Eu tinha 11 anos quando participei do meu primeiro concerto de piano. Eu estava de terno de gravata e ia tocar "A Valsa dos Soldadinhos", de Aymoré Brasil. Quatro páginas de partitura, um rádio gravando meus toques no piano e uma platéia de pais e familiares meus e dos outros alunos do Conservatório Musical Dom Feliciano. Minhas mãos tremiam só de pensar nos olhares da professora ao ouvir, em sua confortável casa, dias depois, a minha apresentação registrada ali naquela fita.
Toquei. Os aplausos vieram. Meus pais ficaram orgulhosos e, semanas depois, fiquei sabendo que minha nota tinha sido 8,5: um resultado nem tão baixo, nem tão alto. Eu era mesmo um pianista nem tão baixo, nem tão alto.
Naquela tarde do concerto, alguém tirou 10,0. Um menino que fora o último a tocar. O último porque era a estrela do Conservatório: Marcelo Schreiber. O Marcelo era quatro anos mais novo que eu - ele tinha 7! - e quatro anos a mais que eu no estudo do instrumento - ele tocava piano há quatro, enquanto eu estava terminando meu primeiro. E tocou uma composição cujo nome ou melodia eu já não me lembro, mas que tinha bem mais páginas que a minha. E recebeu bem mais aplausos que eu.

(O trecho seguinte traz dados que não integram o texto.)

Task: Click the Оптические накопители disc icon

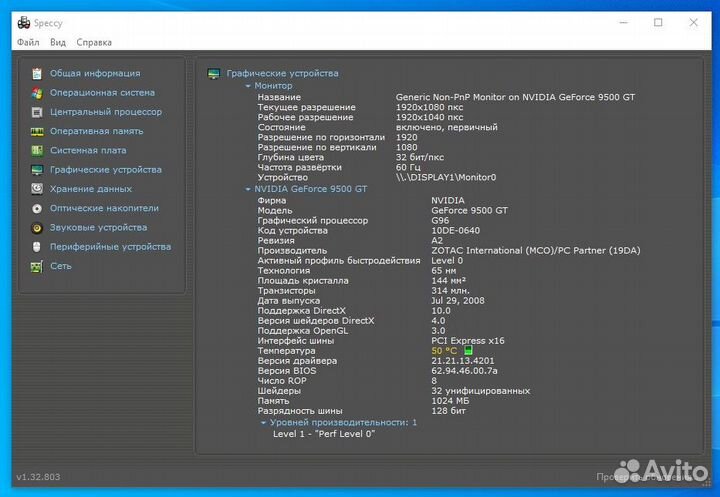Action: click(x=37, y=208)
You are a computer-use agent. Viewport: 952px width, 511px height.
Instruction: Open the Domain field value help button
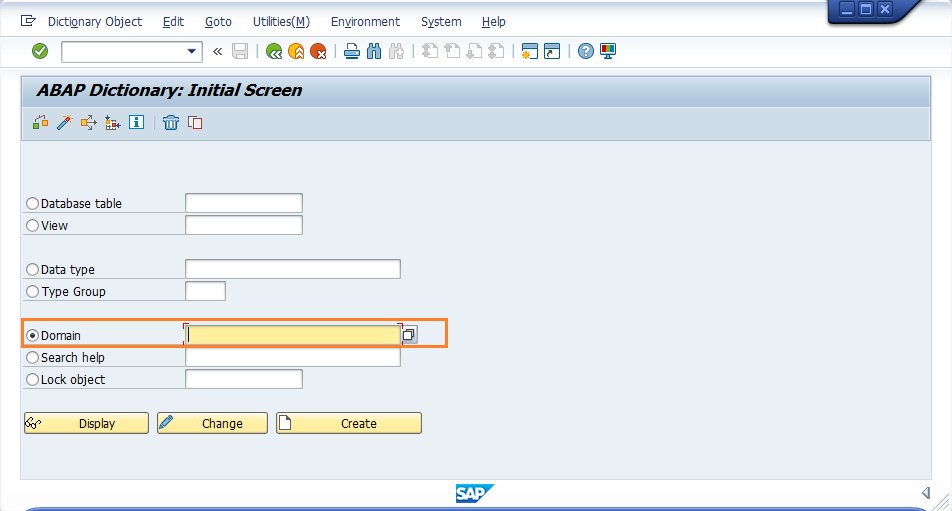click(410, 335)
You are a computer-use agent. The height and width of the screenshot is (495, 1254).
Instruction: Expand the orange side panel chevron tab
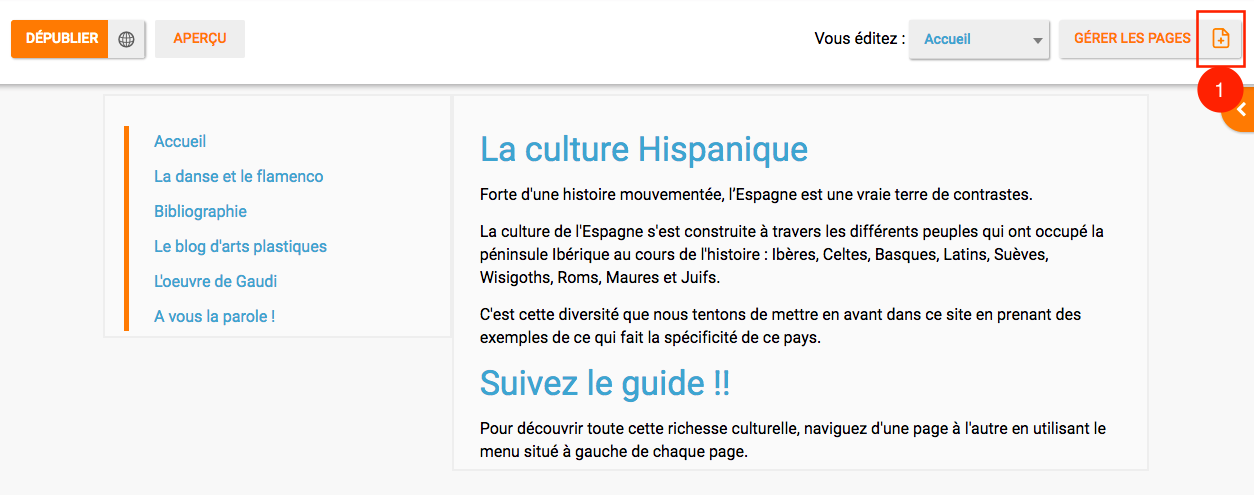(x=1240, y=110)
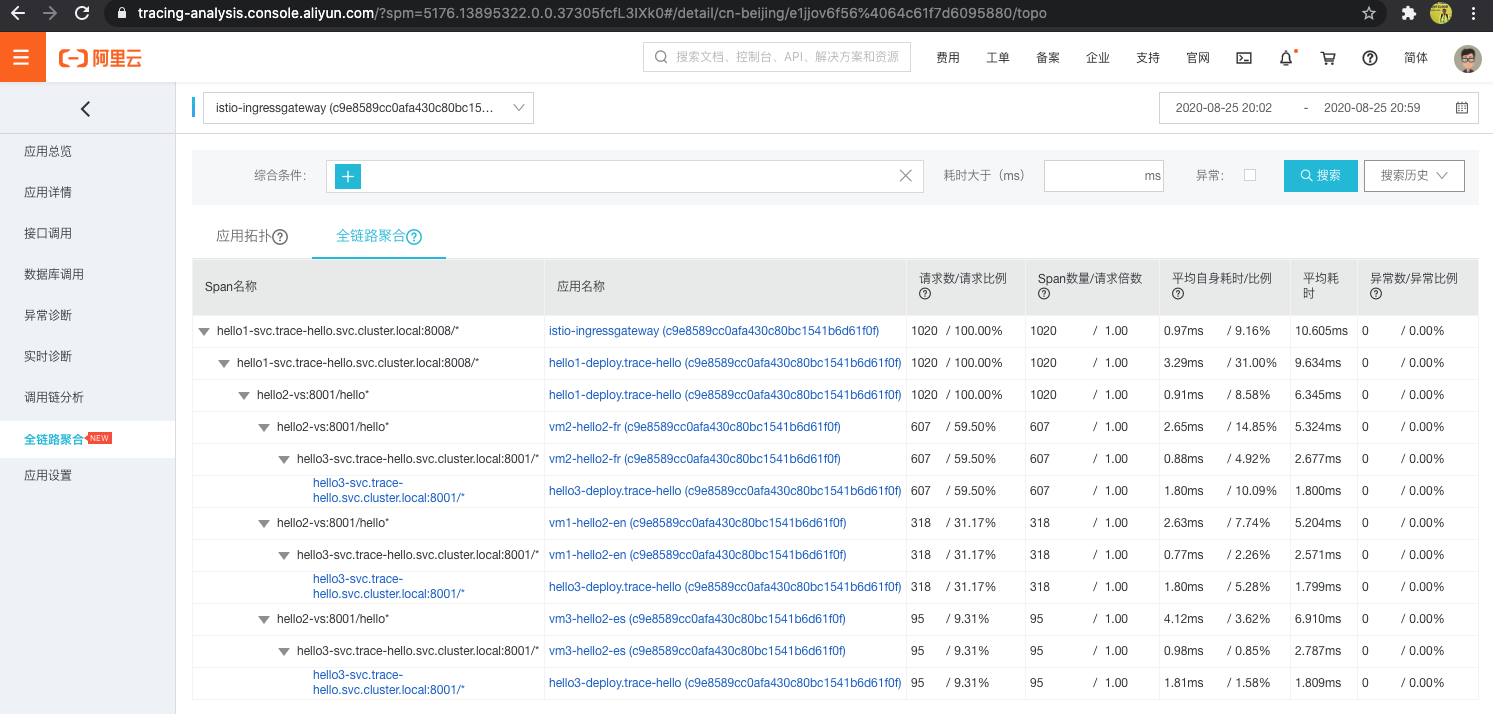
Task: Open the calendar icon in date range
Action: 1461,108
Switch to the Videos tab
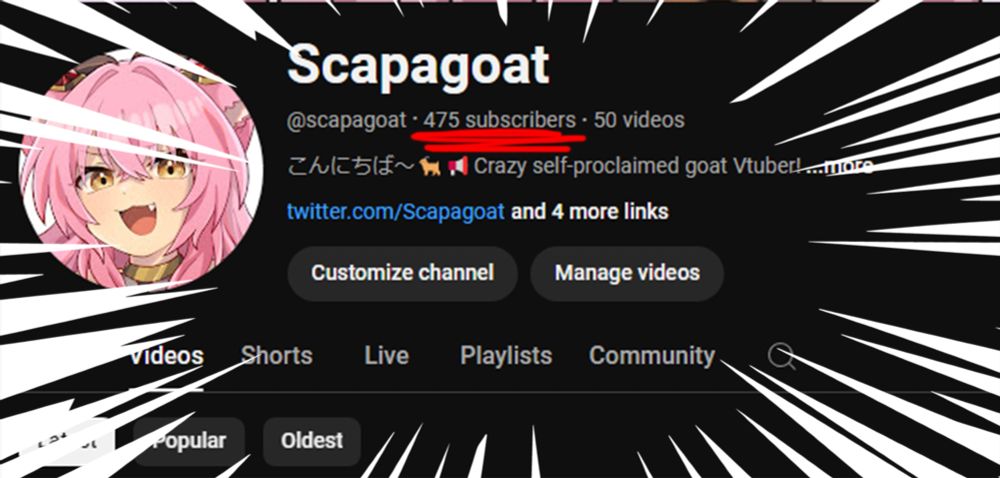Screen dimensions: 1000x478 pos(166,356)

Os anos se passaram. Eu estudei até quase os meus 14 anos e, aos 16, minha mãe vendeu o piano e eu nunca mais precisei tocar nenhuma página de partitura nenhuma. O Marcelo seguiu estudando e arrancando aplausos nos pequenos e grandes concertos de que participava. Entrou na Ufrgs, se formou em Música e, quando eu tinha 25, fui assistí-lo no seu concerto de graduação. O Marcelo estava acompanhado de cantores líricos e a noite inteira fora unicamente dele. Horas de música da melhor qualidade, páginas e mais páginas de partituras cujas notas ele nem olhava mais. O resultado fora a Distinção.
Hoje encontrei o Marcelo quando estava saindo do trem. Estávamos no mesmo vagão, mas não nos vimos antes. O Marcelo não toca mais piano.
Casado, substituiu as teclas brancas e pretas e as partituras que não necessitavam mais seu olhar pelo serviço público na Prefeitura de Esteio, como auxiliar de escritório. Vendeu o piano e esqueceu o diploma, os aplausos e o rádio que gravava a apresentação para nos dar a nota semanas depois. O Marcelo recebe uma nota mais ou menos, nem tão alta, nem tão baixa, todo final de mês. Uma nota certa, garantida e necessária.
Hoje, ao encontrar o Marcelo, eu descobri que a adolescência acaba quando a música pára nas nossas vidas.
2 comentários:
Muito bem escrito, Rodrigo...
Espero que eu nem você deixe a música silênciar nas nossas vidas... E , principalmente, que não deixemos que os outros - o mundo- nos cale...
Uma vida ausente de música é tão seca...
Por que tu tirou o outro texto (aquele que só os inteligentes conseguem ver)?